> Stored items
+ + + +

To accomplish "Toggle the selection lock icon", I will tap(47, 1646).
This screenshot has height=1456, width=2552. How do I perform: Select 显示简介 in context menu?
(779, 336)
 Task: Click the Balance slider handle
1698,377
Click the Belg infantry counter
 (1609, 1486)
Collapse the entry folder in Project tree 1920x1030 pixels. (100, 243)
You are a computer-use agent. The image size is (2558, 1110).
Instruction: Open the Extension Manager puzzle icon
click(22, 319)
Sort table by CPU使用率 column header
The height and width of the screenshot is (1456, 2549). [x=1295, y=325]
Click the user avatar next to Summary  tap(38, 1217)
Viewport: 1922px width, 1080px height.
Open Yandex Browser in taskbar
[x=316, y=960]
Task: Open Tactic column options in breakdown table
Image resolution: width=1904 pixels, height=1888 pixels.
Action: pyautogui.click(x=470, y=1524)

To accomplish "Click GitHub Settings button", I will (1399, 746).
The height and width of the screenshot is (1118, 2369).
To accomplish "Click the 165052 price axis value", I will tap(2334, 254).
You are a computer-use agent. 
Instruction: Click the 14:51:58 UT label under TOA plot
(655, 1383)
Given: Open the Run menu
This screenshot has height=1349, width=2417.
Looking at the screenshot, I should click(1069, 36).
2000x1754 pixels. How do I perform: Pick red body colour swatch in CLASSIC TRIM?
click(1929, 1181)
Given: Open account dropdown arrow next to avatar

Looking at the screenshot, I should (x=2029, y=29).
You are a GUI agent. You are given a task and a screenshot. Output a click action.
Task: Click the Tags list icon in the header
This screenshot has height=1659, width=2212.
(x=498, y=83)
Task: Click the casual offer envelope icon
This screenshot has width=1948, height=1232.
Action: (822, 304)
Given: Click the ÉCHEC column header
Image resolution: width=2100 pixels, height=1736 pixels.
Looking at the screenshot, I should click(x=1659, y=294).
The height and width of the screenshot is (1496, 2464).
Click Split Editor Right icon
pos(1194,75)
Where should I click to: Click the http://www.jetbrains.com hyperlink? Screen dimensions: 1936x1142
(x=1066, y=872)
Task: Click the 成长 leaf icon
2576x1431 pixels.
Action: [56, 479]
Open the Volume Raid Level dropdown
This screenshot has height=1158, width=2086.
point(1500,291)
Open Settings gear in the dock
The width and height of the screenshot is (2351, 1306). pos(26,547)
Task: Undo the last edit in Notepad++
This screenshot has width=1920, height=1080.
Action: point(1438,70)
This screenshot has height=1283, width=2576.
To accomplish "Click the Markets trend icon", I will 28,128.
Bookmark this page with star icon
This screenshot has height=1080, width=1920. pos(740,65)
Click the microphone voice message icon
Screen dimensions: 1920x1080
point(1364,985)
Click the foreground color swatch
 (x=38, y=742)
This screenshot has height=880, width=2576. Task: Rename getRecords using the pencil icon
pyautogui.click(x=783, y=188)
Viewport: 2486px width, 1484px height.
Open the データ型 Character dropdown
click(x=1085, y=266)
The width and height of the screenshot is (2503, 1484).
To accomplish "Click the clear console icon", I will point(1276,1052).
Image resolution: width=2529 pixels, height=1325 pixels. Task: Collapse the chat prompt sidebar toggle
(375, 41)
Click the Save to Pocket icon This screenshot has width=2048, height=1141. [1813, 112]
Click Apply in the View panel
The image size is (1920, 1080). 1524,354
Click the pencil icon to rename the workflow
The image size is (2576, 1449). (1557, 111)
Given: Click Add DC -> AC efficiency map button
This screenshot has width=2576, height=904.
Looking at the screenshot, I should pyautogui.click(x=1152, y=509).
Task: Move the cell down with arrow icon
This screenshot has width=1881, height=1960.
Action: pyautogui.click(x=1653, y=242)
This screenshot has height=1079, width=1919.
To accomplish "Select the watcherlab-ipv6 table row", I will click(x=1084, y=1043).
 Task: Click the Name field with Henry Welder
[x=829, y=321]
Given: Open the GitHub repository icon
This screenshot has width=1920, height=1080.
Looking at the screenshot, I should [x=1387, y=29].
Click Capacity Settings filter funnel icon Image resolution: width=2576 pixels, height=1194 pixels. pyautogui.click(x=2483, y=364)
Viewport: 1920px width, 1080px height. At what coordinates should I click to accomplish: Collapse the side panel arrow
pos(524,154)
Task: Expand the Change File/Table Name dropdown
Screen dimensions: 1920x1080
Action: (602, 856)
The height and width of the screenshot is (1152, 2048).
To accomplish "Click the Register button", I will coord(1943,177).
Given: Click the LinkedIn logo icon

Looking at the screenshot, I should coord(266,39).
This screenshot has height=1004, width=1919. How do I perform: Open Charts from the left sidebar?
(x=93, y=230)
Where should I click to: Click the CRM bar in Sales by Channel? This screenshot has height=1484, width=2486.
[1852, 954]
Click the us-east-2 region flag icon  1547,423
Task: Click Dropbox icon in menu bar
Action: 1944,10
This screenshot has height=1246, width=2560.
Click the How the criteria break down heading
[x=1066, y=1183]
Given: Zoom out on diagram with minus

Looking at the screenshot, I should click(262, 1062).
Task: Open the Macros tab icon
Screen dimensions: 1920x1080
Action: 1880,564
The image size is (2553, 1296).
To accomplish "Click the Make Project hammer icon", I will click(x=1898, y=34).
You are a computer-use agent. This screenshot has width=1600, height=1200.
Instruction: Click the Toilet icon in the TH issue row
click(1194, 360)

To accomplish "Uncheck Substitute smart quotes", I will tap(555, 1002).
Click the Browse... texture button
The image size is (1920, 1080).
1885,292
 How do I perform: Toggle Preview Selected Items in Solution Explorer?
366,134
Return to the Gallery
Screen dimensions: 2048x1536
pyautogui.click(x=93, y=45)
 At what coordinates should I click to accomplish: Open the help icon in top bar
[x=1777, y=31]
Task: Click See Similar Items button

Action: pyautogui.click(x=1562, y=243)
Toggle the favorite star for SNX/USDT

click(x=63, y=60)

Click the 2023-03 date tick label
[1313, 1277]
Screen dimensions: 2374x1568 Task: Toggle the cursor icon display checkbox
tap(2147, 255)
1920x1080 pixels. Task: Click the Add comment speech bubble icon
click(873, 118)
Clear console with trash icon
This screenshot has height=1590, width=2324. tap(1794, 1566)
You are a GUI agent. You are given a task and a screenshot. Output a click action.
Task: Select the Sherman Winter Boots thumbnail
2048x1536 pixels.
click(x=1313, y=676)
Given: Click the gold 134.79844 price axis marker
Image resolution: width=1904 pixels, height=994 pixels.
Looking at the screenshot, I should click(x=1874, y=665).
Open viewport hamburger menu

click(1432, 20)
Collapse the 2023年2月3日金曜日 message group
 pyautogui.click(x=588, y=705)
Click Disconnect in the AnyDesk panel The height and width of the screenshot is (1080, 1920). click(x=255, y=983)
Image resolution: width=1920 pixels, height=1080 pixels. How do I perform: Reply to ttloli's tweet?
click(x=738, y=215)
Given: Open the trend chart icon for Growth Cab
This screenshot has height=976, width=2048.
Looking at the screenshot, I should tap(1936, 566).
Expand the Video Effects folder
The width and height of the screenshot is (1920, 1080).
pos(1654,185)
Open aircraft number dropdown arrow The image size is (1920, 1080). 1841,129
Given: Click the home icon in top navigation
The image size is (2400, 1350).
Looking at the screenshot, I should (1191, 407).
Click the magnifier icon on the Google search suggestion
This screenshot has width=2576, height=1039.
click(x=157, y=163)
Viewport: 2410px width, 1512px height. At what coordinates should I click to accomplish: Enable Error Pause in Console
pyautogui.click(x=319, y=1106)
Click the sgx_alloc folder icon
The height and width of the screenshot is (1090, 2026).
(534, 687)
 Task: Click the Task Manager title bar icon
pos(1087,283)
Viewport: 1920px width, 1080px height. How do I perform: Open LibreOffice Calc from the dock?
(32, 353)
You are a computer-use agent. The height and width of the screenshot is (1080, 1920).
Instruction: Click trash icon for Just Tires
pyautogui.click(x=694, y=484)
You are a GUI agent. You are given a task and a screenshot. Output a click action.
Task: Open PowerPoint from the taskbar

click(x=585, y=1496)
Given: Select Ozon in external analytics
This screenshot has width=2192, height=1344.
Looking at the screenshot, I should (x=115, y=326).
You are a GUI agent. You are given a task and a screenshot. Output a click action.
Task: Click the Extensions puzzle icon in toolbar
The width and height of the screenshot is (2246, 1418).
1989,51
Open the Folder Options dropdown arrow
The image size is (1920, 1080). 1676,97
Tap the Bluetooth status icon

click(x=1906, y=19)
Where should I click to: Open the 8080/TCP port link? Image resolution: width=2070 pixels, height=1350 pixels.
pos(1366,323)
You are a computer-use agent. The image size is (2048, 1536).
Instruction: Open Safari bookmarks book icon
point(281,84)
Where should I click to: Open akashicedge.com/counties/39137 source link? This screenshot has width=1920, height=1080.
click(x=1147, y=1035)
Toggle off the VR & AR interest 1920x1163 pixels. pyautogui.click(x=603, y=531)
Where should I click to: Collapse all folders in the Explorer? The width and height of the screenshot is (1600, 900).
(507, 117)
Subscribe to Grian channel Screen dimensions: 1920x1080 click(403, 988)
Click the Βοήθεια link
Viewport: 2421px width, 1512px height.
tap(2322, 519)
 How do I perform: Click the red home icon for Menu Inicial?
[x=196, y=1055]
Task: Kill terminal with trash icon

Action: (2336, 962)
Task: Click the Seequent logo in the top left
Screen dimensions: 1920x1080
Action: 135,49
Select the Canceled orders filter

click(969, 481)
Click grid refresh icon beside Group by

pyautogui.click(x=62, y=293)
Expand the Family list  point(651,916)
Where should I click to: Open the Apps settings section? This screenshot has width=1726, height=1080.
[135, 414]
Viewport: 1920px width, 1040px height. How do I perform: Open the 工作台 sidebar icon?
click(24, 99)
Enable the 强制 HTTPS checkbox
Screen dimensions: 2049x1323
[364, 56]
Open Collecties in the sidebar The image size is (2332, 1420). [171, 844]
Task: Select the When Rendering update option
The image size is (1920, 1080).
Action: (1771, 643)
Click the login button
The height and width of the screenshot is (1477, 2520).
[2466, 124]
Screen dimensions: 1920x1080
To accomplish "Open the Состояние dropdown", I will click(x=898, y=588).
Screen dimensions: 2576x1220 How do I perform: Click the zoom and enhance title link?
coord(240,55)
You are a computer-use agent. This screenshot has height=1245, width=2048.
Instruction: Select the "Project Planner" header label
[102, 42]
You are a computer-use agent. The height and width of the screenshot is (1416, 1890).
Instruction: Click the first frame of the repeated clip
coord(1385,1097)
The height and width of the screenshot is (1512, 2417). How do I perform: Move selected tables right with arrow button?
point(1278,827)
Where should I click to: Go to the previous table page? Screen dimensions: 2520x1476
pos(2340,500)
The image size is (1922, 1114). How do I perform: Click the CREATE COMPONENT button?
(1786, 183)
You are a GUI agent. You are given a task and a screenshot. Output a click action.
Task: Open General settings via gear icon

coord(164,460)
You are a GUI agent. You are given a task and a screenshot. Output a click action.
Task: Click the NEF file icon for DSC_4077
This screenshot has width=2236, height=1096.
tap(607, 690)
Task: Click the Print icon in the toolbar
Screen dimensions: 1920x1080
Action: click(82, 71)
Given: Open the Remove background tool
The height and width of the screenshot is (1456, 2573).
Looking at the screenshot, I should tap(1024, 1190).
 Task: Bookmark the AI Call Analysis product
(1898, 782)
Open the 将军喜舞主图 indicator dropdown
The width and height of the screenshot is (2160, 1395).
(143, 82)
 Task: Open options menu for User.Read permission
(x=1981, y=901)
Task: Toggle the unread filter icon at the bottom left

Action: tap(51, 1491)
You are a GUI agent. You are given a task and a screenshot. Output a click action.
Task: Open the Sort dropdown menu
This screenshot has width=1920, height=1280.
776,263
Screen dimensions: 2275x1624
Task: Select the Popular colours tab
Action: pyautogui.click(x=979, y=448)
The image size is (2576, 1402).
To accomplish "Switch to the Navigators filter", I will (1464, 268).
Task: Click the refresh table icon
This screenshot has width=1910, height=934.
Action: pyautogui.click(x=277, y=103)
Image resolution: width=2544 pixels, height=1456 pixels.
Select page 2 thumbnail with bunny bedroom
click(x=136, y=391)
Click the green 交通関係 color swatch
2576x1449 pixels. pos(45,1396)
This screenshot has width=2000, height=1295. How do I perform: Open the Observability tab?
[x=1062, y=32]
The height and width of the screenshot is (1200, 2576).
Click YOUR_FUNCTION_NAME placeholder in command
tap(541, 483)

+ + + +

> EXERCISE BRIEF
All lines of the records above with the word "axis" in them are to be copied.

> TASK ANSWER
To accomplish "Click the 165052 price axis value", I will tap(2334, 254).
Given: Click the gold 134.79844 price axis marker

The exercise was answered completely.